Stated exercise:
Gather each line in the records below that contains the word "button" and copy those lines in full.

Raw records:
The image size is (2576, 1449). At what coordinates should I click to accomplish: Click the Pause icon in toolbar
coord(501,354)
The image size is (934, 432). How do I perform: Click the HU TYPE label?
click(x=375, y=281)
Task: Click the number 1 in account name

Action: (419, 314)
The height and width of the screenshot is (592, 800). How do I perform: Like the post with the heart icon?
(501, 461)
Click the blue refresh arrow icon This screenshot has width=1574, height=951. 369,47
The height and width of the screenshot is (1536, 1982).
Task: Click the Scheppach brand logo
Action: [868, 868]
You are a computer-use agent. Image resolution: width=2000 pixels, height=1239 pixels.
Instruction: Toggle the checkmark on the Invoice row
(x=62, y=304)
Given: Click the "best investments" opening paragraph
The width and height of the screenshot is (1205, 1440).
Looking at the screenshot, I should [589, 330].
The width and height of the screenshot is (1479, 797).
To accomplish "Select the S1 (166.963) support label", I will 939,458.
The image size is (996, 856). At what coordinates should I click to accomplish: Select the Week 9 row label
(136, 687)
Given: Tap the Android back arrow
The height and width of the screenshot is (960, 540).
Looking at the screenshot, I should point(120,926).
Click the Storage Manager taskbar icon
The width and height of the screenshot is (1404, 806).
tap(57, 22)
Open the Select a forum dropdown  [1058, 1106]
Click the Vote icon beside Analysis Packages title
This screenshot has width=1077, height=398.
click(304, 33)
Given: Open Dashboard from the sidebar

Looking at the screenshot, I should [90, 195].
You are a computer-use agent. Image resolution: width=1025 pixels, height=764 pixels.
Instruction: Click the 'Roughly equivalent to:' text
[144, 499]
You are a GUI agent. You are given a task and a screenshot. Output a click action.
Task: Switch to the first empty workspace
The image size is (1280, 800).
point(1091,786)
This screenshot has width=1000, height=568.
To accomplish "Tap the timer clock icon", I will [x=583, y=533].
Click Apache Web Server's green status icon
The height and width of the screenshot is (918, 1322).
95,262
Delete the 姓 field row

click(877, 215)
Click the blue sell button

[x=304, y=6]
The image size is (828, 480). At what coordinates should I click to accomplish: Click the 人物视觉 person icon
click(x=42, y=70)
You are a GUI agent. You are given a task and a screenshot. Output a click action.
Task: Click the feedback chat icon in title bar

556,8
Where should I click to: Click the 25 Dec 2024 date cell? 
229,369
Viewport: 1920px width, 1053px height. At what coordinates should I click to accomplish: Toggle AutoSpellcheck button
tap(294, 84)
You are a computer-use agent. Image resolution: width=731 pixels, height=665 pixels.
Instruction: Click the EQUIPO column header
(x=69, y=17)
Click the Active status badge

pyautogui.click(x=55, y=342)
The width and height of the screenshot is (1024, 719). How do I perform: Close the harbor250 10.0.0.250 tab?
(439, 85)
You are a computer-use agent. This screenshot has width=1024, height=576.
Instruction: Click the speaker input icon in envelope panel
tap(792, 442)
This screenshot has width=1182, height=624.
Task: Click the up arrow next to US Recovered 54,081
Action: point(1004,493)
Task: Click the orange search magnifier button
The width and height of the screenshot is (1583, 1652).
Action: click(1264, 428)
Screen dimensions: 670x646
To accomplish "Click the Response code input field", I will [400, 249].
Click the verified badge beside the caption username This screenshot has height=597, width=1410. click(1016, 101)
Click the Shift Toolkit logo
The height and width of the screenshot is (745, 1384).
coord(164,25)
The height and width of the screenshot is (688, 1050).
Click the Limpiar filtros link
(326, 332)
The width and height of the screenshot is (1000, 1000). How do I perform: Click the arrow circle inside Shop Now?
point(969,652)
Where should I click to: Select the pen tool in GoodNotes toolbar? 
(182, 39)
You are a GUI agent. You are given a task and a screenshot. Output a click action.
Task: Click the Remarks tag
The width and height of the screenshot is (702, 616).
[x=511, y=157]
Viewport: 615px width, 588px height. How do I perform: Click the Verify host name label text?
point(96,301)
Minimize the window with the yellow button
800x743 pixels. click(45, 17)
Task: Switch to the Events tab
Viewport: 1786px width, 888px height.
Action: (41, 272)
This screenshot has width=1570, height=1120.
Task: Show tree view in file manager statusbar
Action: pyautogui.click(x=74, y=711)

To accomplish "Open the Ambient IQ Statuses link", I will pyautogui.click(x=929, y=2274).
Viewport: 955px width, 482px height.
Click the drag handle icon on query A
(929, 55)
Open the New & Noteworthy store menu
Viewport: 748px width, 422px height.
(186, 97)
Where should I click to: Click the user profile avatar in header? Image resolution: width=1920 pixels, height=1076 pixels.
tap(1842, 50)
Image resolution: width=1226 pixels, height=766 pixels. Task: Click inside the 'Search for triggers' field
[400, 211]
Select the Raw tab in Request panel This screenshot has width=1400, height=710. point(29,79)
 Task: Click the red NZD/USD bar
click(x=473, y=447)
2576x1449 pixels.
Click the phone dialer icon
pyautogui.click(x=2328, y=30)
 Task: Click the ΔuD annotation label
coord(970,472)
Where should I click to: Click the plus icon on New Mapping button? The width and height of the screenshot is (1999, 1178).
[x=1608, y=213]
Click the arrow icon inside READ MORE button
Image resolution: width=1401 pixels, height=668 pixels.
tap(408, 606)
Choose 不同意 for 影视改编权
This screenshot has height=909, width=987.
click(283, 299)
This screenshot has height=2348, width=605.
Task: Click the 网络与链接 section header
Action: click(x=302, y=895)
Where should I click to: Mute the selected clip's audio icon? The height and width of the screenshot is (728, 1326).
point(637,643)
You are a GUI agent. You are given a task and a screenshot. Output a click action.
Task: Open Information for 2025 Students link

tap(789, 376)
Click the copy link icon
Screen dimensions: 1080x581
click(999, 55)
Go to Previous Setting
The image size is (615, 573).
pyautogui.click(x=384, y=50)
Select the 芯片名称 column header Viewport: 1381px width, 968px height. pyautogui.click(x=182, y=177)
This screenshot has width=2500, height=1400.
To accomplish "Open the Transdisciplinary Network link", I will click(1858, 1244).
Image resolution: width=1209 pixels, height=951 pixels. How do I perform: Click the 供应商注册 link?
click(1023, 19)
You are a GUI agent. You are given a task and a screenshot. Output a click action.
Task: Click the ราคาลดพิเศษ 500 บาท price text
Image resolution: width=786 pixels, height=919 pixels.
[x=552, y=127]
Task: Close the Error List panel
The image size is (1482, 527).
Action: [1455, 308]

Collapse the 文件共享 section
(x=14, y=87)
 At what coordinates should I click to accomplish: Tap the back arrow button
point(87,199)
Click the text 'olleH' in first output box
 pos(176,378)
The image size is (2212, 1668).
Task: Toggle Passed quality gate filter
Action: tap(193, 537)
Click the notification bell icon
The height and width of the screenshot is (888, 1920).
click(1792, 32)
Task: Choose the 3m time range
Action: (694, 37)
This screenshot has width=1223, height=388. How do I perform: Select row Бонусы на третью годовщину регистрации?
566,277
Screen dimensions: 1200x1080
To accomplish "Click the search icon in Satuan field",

Result of the task:
Click the blue sell button
Viewport: 1920px width, 1053px height. At what coordinates should I click to accomplish: Toggle AutoSpellcheck button
Task: Click the orange search magnifier button
Minimize the window with the yellow button
Where should I click to: Click the plus icon on New Mapping button? The width and height of the screenshot is (1999, 1178).
Click the arrow icon inside READ MORE button
 At what coordinates should I click to accomplish: Tap the back arrow button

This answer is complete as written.